Walker, who hit a rough patch earlier in the second half that might have been partly due to his increased workload this season, has looked much more like his dominant first-half self lately. So there should be optimism that he can be a strong contributor next season.
Hill will almost certainly be gone as a free agent.
That leaves Megill as perhaps the X-factor at the moment. It's very likely he'll fall right in the middle of the guy who had a 1.04 ERA in July and a 7.03 ERA in August. And if that happens, he'll be a reliable back of the rotation starter at worst.
But the problem for the Mets right now is three-fold.
First, the uncertainty surrounding deGrom is clouding everything. There's a chance he'll be back in a matter of weeks, but there's also a chance that whatever is causing his elbow problem lingers into next season. That has to be a terrifying thought for a front office that already has lots on its plate this offseason.
Second, even if deGrom is healthy and himself in 2022, the Mets -- with only Carrasco, Walker, Megill, and perhaps Peterson behind him -- are dangerously thin and arguably don't have enough even in the unlikely scenario where every pitcher stays healthy.
The third issue is that there is no help on the way in the form of top pitching prospects. And the failure to sign Kumar Rocker, who could have contributed in 2022, is a big reason why. One of the Mets' top starting pitching prospects is recovering from Tommy John surgery and far away from debuting (Matt Allan, who could perhaps debut at some point in 2024), and the other is still in the low minors (J.T. Ginn, High-A).
So what should the Mets do?
The first move could be to re-sign Stroman, who accepted the qualifying offer before this season and has been largely dominant and dependable all year.
But with the dearth of above average starting pitchers expected to be on the free agent market (more on that below), re-signing Stroman could be easier said than done.

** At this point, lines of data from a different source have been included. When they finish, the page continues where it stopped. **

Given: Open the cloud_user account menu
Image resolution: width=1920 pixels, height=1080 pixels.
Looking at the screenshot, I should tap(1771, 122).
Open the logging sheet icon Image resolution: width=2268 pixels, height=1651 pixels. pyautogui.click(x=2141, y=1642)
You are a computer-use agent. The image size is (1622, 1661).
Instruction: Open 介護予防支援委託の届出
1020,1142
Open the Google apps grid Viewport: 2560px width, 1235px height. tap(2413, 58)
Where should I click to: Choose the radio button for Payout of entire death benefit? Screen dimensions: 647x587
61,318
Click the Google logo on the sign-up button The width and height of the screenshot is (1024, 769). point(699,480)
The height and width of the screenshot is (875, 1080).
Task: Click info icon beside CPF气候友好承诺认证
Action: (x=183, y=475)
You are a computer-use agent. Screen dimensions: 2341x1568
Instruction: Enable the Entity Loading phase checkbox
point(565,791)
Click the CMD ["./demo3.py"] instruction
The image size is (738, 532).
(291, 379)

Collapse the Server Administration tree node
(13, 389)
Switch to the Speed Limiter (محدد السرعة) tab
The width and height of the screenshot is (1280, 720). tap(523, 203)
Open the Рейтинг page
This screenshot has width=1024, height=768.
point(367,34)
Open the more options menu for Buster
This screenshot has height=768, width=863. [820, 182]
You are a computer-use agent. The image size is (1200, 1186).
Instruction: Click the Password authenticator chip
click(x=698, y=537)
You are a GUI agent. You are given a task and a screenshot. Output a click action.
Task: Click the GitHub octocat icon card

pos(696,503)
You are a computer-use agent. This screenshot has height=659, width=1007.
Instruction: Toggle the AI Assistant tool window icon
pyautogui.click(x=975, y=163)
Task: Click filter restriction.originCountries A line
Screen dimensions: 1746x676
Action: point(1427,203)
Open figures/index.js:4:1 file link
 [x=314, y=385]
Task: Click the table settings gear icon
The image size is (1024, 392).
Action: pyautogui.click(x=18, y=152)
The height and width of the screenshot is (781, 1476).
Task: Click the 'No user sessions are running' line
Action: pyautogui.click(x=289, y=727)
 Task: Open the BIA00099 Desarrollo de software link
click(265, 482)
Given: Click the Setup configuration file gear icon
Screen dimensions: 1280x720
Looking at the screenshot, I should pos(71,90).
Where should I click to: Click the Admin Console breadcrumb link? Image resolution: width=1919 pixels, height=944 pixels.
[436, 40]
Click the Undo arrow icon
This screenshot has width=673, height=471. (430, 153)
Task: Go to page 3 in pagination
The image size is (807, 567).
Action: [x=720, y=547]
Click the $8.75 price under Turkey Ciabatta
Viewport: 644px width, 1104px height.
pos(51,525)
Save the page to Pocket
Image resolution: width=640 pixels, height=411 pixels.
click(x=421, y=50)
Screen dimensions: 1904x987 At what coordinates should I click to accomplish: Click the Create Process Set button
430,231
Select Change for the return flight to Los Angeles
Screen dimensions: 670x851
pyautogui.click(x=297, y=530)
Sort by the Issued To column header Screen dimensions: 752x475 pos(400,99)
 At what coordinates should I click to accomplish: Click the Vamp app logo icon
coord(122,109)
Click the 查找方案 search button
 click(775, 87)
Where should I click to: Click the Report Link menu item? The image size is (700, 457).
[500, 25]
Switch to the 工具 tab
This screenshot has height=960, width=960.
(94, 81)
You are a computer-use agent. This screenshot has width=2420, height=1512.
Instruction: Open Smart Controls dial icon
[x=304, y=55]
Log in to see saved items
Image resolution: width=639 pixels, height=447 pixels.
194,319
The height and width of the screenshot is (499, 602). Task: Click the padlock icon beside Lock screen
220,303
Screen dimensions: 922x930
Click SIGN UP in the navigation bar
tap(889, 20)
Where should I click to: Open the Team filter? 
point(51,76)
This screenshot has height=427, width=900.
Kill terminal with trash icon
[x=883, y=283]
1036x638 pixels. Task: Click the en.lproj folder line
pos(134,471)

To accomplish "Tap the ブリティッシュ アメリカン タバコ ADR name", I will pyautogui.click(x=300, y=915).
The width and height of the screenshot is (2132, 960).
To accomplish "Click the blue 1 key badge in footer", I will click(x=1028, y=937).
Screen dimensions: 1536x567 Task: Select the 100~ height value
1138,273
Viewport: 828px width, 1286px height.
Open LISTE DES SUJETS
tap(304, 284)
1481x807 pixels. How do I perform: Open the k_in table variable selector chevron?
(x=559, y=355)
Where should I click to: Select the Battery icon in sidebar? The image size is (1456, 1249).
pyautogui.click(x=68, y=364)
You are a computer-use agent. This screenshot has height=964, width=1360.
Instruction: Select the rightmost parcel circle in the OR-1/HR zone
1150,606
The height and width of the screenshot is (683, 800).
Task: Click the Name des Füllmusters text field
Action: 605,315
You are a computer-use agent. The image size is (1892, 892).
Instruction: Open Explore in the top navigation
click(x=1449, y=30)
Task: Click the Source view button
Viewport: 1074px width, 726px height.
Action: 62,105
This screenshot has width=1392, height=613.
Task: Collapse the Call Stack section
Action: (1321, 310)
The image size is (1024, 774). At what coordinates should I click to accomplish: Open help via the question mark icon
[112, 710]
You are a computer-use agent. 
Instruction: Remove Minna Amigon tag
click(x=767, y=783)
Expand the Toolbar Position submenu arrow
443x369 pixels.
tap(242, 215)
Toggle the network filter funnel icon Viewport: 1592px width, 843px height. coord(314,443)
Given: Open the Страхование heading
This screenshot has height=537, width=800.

It would also be wise for the Mets to either extend a qualifying offer to Syndergaard or bring him back on a two-year deal that could be a win for both sides and allow the right-hander to rebuild value before hitting free agency again.
Whether the Mets bring Syndergaard back (via the QO or not) will likely depend a lot on how he looks when he's back this season. One potential caveat here is that if Syndergaard is dominant upon his return, a huge market could develop for him.
At that point, the Mets would have to decide how much they want Syndergaard back. The answer, as long as Syndergaard is healthy, should be that they badly want him back. Now is not the time for another Zack Wheeler situation.
And for those who continue to claim that Syndergaard has underwhelmed when healthy, here's a reminder that he has a career 3.31 ERA and 1.16 WHIP with 9.7 K/9 in five seasons -- even with his "down" 2019 included.
In a world where deGrom is healthy next season and the Mets have both Stroman and Syndergaard back in the fold, their rotation could be fearsome. Even if they only retain one of Stroman or Syndergaard to pair with deGrom, they should be in strong shape.
But if deGrom is out and the Mets don't bring back both Stroman and Syndergaard, they will need to find another top of the rotation arm. And with the team needing to hold on to its top prospects, that pitcher would likely have to be added via free agency.
The issue there is that the pickings are slim.
Max Scherzer had no interest in playing in New York when he was traded at the deadline, and it's hard to see that changing. He'll also be entering his age-37 season.
The only other ace-level pitchers set for free agency will be Clayton Kershaw (who has been injured this season and is entering his age-34 season) and Justin Verlander, who is coming off Tommy John surgery and will be 39.
So the Mets should be hoping for deGrom to make it back healthy this season and allay fears. They should also be looking to surround him with both Stroman and Syndergaard -- guys who have excelled for them in the past and could be better bets than any external free agent.